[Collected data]
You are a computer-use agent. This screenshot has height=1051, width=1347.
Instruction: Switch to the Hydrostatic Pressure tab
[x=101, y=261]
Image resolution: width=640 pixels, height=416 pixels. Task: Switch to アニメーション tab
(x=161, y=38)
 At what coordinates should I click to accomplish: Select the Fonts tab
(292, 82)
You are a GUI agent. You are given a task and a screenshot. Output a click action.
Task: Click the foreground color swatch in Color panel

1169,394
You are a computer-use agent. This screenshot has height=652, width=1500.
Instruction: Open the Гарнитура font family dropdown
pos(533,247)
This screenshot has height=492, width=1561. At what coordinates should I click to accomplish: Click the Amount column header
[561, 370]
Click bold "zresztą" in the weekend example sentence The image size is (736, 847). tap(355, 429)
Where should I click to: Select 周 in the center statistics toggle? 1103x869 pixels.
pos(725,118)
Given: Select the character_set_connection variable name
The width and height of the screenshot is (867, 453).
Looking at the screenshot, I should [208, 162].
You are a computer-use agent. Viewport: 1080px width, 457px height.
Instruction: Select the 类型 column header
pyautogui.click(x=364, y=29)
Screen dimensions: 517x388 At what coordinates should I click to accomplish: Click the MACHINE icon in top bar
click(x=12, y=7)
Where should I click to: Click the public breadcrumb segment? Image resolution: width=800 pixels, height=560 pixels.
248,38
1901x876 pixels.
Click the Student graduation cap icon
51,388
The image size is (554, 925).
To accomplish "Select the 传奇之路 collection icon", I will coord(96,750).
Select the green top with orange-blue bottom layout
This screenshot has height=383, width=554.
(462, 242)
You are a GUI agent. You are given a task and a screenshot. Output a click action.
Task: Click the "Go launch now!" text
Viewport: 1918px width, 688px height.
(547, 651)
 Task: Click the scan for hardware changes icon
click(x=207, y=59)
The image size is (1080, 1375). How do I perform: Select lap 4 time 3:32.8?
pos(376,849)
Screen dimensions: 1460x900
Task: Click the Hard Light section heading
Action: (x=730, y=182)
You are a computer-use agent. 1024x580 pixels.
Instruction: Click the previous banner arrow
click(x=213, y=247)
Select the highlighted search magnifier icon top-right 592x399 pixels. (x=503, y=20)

- EXERCISE GOAL: Each line of the entries above that has the word "agent" is to be copied.

- TASK ANSWER:
You are a computer-use agent. This screenshot has height=1051, width=1347.
You are a GUI agent. You are given a task and a screenshot. Output a click action.
You are a computer-use agent. This screenshot has height=652, width=1500.
You are a computer-use agent. Viewport: 1080px width, 457px height.
You are a GUI agent. You are given a task and a screenshot. Output a click action.
You are a computer-use agent. 1024x580 pixels.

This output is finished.